# Dog Stands Vigil At Owner's Grave



## GSDElsa (Jul 22, 2009)

This story brought tears to my eyes.

After Brazil flooding, loyalty to the dead – This Just In - CNN.com Blogs


----------



## LaRen616 (Mar 4, 2010)

Awwww. Sweet little guy.


----------



## Stogey (Jun 29, 2010)

Reminds me of the movie with Richard Gere ... Hachi ! True story of a man and his dog.


----------



## onyx'girl (May 18, 2007)

I just watched Hachi Saturday night...the loyalty these canines have is unmatched!


----------



## arycrest (Feb 28, 2006)

Such a terrible tragedy in Brazil (and can't forget about Australia's devastating flooding either).

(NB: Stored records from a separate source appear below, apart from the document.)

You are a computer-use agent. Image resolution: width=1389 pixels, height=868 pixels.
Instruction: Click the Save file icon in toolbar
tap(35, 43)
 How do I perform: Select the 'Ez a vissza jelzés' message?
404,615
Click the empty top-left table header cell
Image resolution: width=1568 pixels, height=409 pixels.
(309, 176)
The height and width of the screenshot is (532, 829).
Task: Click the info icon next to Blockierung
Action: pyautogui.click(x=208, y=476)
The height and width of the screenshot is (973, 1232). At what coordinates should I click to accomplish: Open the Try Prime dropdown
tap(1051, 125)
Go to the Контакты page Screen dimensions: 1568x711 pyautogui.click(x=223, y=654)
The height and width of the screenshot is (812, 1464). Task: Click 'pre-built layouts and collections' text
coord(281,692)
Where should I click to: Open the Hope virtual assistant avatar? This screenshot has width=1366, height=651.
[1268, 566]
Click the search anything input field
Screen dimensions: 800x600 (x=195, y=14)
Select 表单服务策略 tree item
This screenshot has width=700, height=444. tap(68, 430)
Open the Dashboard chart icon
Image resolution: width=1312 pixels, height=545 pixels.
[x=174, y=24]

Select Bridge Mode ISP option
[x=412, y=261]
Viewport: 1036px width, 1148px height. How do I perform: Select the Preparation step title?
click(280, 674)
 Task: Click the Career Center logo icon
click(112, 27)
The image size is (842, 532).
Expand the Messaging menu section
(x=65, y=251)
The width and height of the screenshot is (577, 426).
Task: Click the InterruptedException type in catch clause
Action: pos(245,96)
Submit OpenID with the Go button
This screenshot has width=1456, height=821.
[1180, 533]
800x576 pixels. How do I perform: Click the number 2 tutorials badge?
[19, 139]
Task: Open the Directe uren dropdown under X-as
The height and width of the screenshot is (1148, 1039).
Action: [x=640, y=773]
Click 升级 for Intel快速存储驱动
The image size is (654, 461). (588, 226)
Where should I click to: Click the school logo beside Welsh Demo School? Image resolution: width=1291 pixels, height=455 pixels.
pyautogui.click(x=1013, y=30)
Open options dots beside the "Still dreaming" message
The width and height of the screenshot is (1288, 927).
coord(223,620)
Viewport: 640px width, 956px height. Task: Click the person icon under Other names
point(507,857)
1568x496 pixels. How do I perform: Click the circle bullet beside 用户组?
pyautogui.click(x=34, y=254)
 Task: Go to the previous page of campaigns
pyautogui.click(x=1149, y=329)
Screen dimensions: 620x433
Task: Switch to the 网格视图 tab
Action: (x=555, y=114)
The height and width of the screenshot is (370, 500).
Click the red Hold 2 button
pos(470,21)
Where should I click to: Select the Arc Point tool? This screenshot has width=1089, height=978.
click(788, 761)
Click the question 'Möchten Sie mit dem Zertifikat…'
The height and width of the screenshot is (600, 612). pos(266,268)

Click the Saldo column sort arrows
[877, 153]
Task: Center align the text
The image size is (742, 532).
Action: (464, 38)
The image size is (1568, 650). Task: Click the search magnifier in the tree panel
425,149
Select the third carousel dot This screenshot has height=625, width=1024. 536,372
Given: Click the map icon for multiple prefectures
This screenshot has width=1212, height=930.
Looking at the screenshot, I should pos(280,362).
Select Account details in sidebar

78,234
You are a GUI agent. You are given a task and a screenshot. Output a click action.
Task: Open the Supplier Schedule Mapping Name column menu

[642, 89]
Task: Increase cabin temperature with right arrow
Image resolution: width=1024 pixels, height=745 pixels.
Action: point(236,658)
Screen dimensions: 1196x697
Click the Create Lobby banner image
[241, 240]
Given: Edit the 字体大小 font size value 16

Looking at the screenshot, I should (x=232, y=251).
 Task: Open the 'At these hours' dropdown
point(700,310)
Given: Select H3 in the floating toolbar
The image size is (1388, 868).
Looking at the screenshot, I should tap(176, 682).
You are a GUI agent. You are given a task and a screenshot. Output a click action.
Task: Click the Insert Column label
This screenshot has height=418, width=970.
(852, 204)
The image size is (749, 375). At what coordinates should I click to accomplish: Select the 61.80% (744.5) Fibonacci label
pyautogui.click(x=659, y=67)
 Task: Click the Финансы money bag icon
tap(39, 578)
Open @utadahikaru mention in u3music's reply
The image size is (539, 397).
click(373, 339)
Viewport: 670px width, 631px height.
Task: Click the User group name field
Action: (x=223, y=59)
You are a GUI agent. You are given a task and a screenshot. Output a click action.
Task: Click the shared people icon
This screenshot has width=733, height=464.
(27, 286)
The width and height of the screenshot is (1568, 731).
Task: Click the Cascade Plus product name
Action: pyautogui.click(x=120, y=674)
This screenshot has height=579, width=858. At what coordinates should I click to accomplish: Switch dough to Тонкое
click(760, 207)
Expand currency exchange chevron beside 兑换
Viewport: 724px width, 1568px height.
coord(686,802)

This sad, yet heartwarming story reminds me of the story of GREYFRIARS BOBBY.
Greyfriars Bobby - Wikipedia, the free encyclopedia


----------



## Larien (Sep 26, 2010)

Ah that Hachi movie! I HATE IT! But I love the theme song by Thelma Aoyama.

That movie is a ridiculous retelling of the story, and it's not the way it went. The dog was in Japan, the professor was Japanese, and this happened in the 20s. The dog went with him every day to the station and waited for him, that much is true. It's also true that the professor died at school, and the dog continued to go there and wait for him every single day for TEN YEARS. The family tried to contain him and then rehomed him, but he kept escaping and going back, so they gave up. He became so famous that people came from all around to see him, and he was found dead one day at the station. An autopsy revealed his stomach was full of yakitori sticks, people were feeding him human food. Very sad.

There is a statue of Hachi at that train station, it's a very popular place for teens to meet for dates, lol, "meet me at the Hachiko statue!"

Anyway, I hate that movie, it's inaccurate, dark and depressing, horribly acted and ruins the most beautiful dog loyalty story I've ever heard, in my opinion. I recommend watching the old 70's Japanese movie about the story, much better. And true, lol.

Anyway, these stories are so sad... The poor dog must be so confused, and no one can explain it to him, it's heartbreaking. And the poor owner who died along with countless others, it's so tragic.


----------



## will_and_jamie (Jul 8, 2006)

I saw that on cnn. It's heart-wrenching, but wow what loyalty!


----------